Leave every picture out and return the rest of the listing verbatim.

··········

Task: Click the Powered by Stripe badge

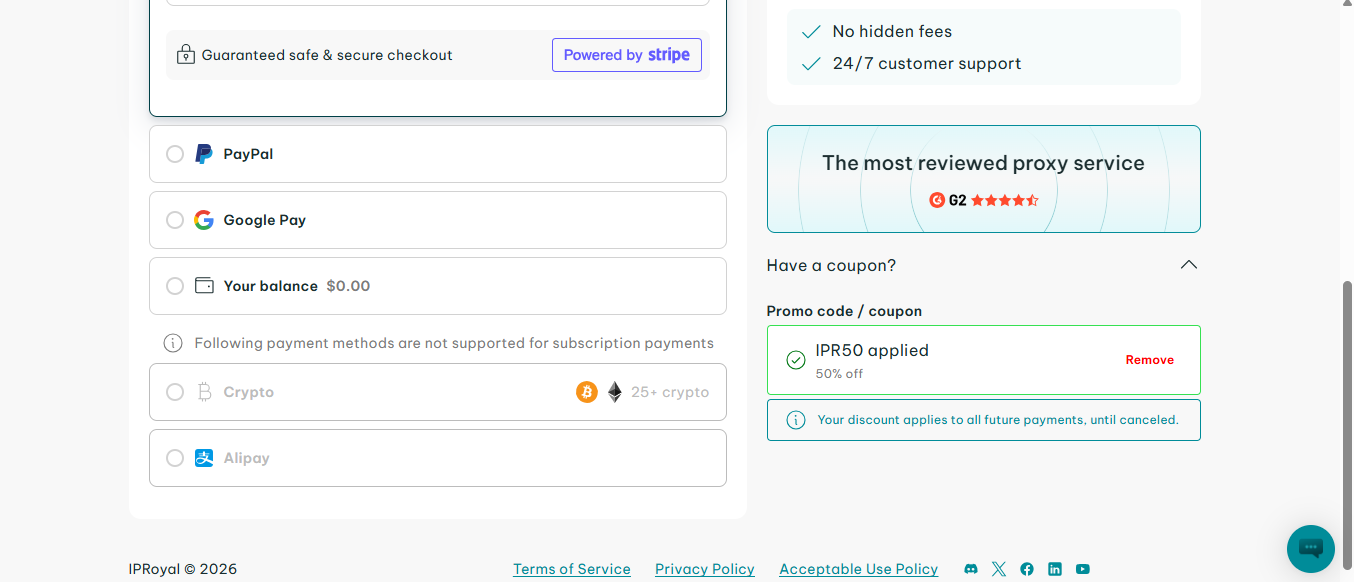Action: click(x=627, y=55)
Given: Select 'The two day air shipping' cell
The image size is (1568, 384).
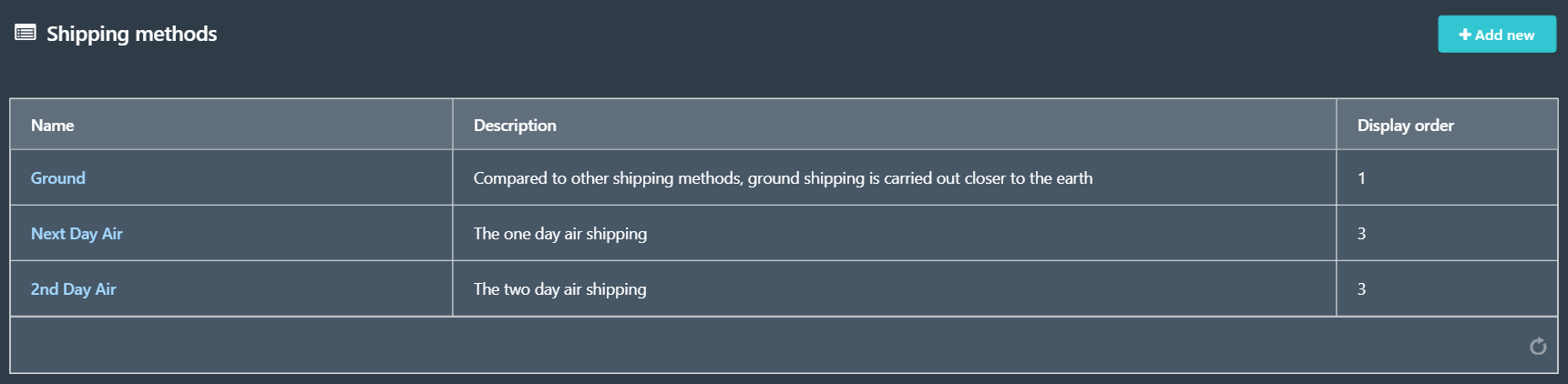Looking at the screenshot, I should 895,288.
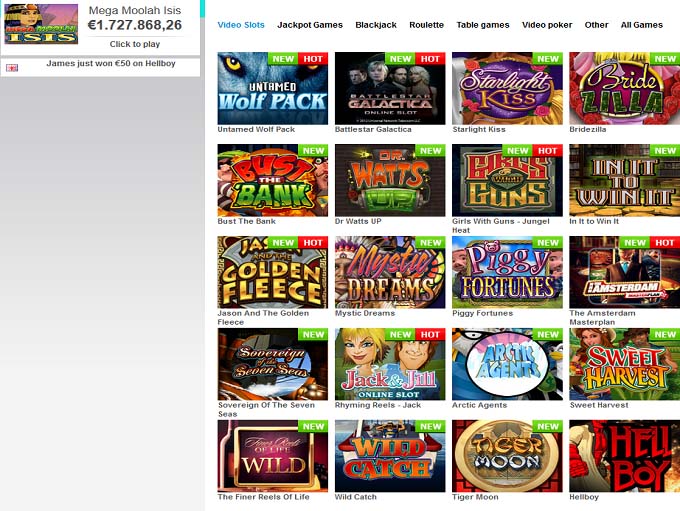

··········

[SOLVED EXERCISE]
Task: Click the Powered by Stripe badge

Action: click(x=627, y=55)
Given: Select 'The two day air shipping' cell
The image size is (1568, 384).
Looking at the screenshot, I should 895,288.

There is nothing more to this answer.